Set exercise: Please update the listing below by replacing "GUI agent" with "desktop assistant" wherever it occurs. Keep every other part of the listing the same.

Raw records

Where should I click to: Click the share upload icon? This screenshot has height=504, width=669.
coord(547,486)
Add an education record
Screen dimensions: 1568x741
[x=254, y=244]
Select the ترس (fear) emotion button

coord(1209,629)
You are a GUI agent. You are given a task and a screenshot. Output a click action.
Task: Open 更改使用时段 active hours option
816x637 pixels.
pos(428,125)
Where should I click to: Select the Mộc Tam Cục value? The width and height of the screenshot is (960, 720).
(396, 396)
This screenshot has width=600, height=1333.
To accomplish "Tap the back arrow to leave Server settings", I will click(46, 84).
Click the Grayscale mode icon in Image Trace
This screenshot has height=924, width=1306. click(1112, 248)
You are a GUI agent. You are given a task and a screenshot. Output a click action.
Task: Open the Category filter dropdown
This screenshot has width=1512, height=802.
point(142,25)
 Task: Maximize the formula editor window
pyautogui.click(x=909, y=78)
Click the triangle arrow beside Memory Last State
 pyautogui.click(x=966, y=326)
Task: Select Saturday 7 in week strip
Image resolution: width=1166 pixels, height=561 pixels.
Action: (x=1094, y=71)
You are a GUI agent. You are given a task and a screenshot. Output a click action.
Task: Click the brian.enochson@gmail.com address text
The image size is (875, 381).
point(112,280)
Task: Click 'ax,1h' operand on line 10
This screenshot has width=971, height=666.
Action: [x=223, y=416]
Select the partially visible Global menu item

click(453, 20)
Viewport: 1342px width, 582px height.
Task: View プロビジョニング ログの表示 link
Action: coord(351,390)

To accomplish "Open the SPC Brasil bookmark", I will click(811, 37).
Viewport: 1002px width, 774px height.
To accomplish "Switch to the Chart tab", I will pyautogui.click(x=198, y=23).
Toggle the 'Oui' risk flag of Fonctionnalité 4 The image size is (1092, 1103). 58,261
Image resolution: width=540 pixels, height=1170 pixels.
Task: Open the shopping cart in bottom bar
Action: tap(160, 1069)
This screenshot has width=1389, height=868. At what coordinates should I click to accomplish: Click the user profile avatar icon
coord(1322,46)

Exercise answer:
Where should I click to: Click the share upload icon? This screenshot has height=504, width=669.
coord(547,486)
Add an education record
Screen dimensions: 1568x741
[x=254, y=244]
Select the ترس (fear) emotion button

coord(1209,629)
You are a desktop assistant. You are given a task and a screenshot. Output a click action.
Task: Open 更改使用时段 active hours option
816x637 pixels.
pos(428,125)
Where should I click to: Select the Mộc Tam Cục value? The width and height of the screenshot is (960, 720).
(396, 396)
This screenshot has width=600, height=1333.
To accomplish "Tap the back arrow to leave Server settings", I will click(46, 84).
Click the Grayscale mode icon in Image Trace
This screenshot has height=924, width=1306. click(1112, 248)
You are a desktop assistant. You are given a task and a screenshot. Output a click action.
Task: Open the Category filter dropdown
This screenshot has width=1512, height=802.
point(142,25)
 Task: Maximize the formula editor window
pyautogui.click(x=909, y=78)
Click the triangle arrow beside Memory Last State
 pyautogui.click(x=966, y=326)
Task: Select Saturday 7 in week strip
Image resolution: width=1166 pixels, height=561 pixels.
Action: (x=1094, y=71)
You are a desktop assistant. You are given a task and a screenshot. Output a click action.
Task: Click the brian.enochson@gmail.com address text
The image size is (875, 381).
point(112,280)
Task: Click 'ax,1h' operand on line 10
This screenshot has width=971, height=666.
Action: [x=223, y=416]
Select the partially visible Global menu item

click(453, 20)
Viewport: 1342px width, 582px height.
Task: View プロビジョニング ログの表示 link
Action: coord(351,390)

To accomplish "Open the SPC Brasil bookmark", I will click(811, 37).
Viewport: 1002px width, 774px height.
To accomplish "Switch to the Chart tab", I will pyautogui.click(x=198, y=23).
Toggle the 'Oui' risk flag of Fonctionnalité 4 The image size is (1092, 1103). 58,261
Image resolution: width=540 pixels, height=1170 pixels.
Task: Open the shopping cart in bottom bar
Action: tap(160, 1069)
This screenshot has width=1389, height=868. At what coordinates should I click to accomplish: Click the user profile avatar icon
coord(1322,46)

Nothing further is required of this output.